Arum keluar dari ruangan Ashira. Terlihat ia sangat gusar, berjalan mondar-mandir di depan ruang itu sambil menggigit ujung kuku jari telunjuknya.
“Gimana keadaannya?” Wildan datang dengan suara pelan sambil melihat keadaan sekitar.
Arum berdiri tegak, menegang, ingin menampar Wildan namun tidak jadi setelah melihat Wildan yang tampak kusut ditambah lengan kanan yang terbalut perban.
“Seharusnya kamu lebih hati-hati. Jangan menampakkan diri di depannya!”
Wildan menarik tangan Arum agar mengikuti langkahnya. “Ayo, jangan disini.”
Urusan akan tambah panjang saat Ashira melihat keberadaan Wildan.
“Bagaimana bisa dia menemukan kamu?” tanya Arum dengan suara penuh penekanan.
“Aku nggak tau, Rum. Tiba-tiba dia masuk ke apartemenku dengan pisau tajam di tangannya. Wajahnya juga sangat seram.”
Arum melihat lengan Wildan yang sudah dibalut perban. Untung tadi Arum datang, jika tidak, mungkin wildan akan bernasib sama dengan Gabriel.
“Sher harus segera dilarikan—”
“sssttt.. jangan ikut campur soal keadaan Sher kalau kamu tidak mau bernasib seperti Gabriel.”
“Tapi..” Wildan menghentikan ucapannya.
“Aku yang akan mengurusnya. Tugasmu hanya memastikan agar keluarga Gabriel tidak tahu soal ini. Jika mereka tahu, mereka akan memanfaatkan keadaan dan menjatuhkan Sher..”
“Arrrggghhh... kehidupan emang makin menggila.” Wildan mengacak-acak rambut keritingnya.
“Obati lukamu sampai sembuh.” Arum memberi Wildan beberapa lembar uang. “Jangan berpenampilan seperti ini, kamu bisa lebih baik dari ini.”
Arum bergegas pergi kembali ke ruangan Ashira. Takut kalau terjadi apa-apa dengan Ashira tanpa pengawasannya.
Sementara Wildan masih berdiri. Ia memperhatikan penampilannya. Rambut keriting, alis tebal, kaos oblong ketat, celana ripped jeans, dan beberapa tato di lengan, juga jam mahal pemberian Arum. Sebuah penampilan berandal yang cukup sukses, bukan?

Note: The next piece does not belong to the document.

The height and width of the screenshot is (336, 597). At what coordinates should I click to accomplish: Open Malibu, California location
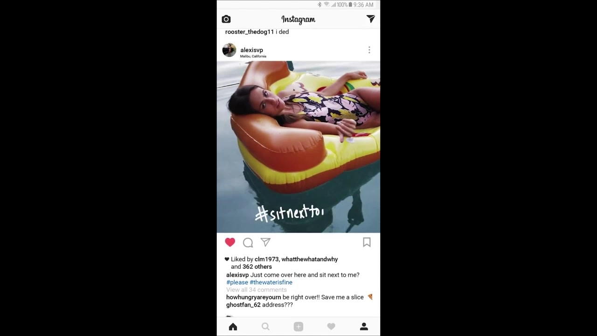coord(253,56)
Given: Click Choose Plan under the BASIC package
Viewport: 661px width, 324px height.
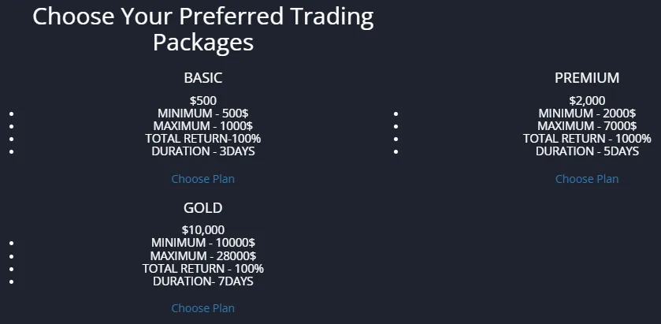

Tambah tampang yang menjanjikan.
*****
“Regan tahu tentang ini?!”
Seperti ada petir yang menyambarnya secara mendadak, Arum tiba-tiba terduduk lemas di lantai.
“Sudahlah, Rum. Sudah sepatutnya Regan tahu.”
“Kamu gila, ya, Wil? Bagaimana Ashira akan baik-baik saja kalau Regan tahu soal ini?”
Wildan mengedikkan bahu, tak mau tahu. Ia malah menggigit apel yang disajikan di atas meja makan apartemennya.
“kamu harus pindah dari apartemen ini.” Ujar Arum.
“Apa?!” Wildan tersedak mendengar pernyataan Arum. “Nggak mau. Nggak ada apartemen yang lebih bagus dari ini.”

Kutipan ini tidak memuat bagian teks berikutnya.